Comment:  Eternity is perceived by the soul, not by the senses.  The senses perceive the changing material world.  Therefore, eternity can only be accessed through contemplation.  The soul can perceive, or recognize, or engage with, eternity because the soul is the presence of eternity in the ephemeral individual.

“What then, if one does not depart at all from one’s contemplation of it but stays in its company, wondering at its nature, and able to do so by a natural power which never fails?  Surely one would be (would one not?), oneself on the move towards eternity and never falling away from it at all, that one might be like it and eternal, contemplating eternity and the eternal by the eternal in oneself.”

Comment:  This is one of the most inspiring passages of the Enneads for me.  The ‘natural power which never fails’ is the presence of eternity within us, which is the soul.  I think that is what Plotinus means by “contemplating eternity and the eternal by the eternal in oneself.”

“If, then, what is in this state is eternal and always existing, that which does not fall away in any respect into another nature, which has life which it possesses already as a whole, which has not received any addition and is not now receiving any and will not receive any, then that which is in this state would be eternal, and everlastingness would be the corresponding condition of the substrate, existing from it and in it, and eternity the substrate with the corresponding condition appearing in it.”

Comment:  I understand ‘substrate’ in this sentence to refer to a necessary precondition for the appearance of something.  If in our contemplation we engage with the eternal we can do so because the necessary substrate of everlastingness of the world soul, and the eternity of the soul allow for this to happen.

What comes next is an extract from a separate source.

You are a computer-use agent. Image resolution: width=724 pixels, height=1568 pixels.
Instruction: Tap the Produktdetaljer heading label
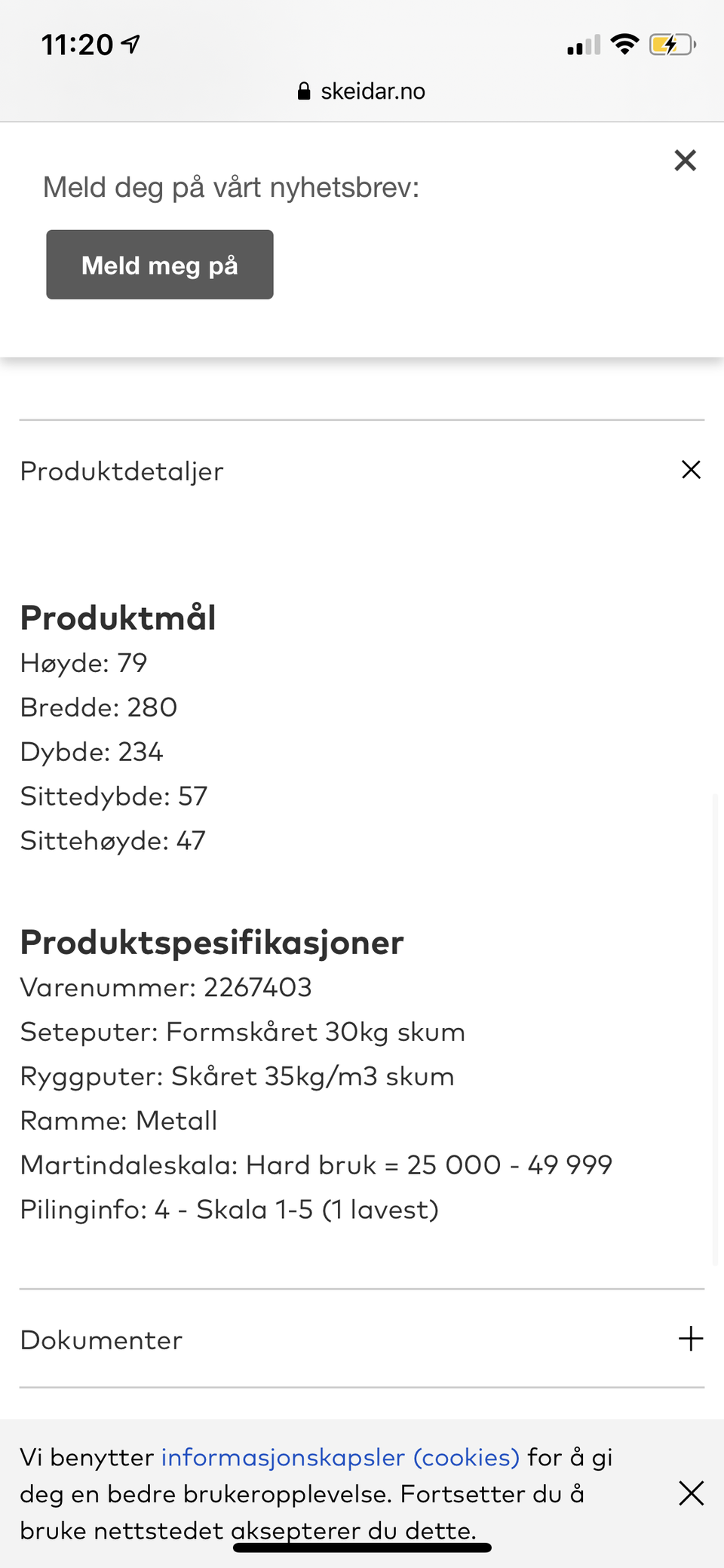pos(122,471)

“Hence eternity is a majestic thing, and thought declares it identical with the god; it declares it identical with this god [whom we have been describing – translator’s addition].  And eternity could be well described as a god proclaiming and manifesting himself as he is, that is, as being which is unshakeable and self-identical, and [always – translator’s addition] as it is, and firmly grounded in life.”

Comment:  I think Plotinus is unpacking how human beings react to the overwhelming majesty of the eternal in this sentence.  I think this is indicated by the phrase, “thought declares it identical with the god.”  Eternity itself is beyond our understanding, beyond our capacity for framing in concepts.  But in order to speak of it we will use terms like “majestic” and speak in terms of archetypes like “the god.”  From there we can think of god as ‘proclaiming and manifesting himself’ in our lives. 

Eternity is “firmly grounded in life” because no life would be possible without the eternal; all appearances require the presence of eternity, but eternity does not require any specific appearance in order to exist, or to be.

“But if we say that it is made up of many parts, there is no need to be surprised, for each of the beings There is many through its unending power, since endlessness, too, is not having any possibility of failing, and eternity is endless in the strict and proper sense, because it never expends anything of itself.”

Comment:  Here Plotinus is referring to how eternity manifests in the Noetic.  The Good and the One are pure unity; there is no manyness to be found in it.  In the Noetic differentiation first appears; the Noetic is sometimes referred to as the ‘one-many.’  What I think Plotinus is describing is how the eternal differentiates in the noetic; the eternal does so through its ‘unending power.’ 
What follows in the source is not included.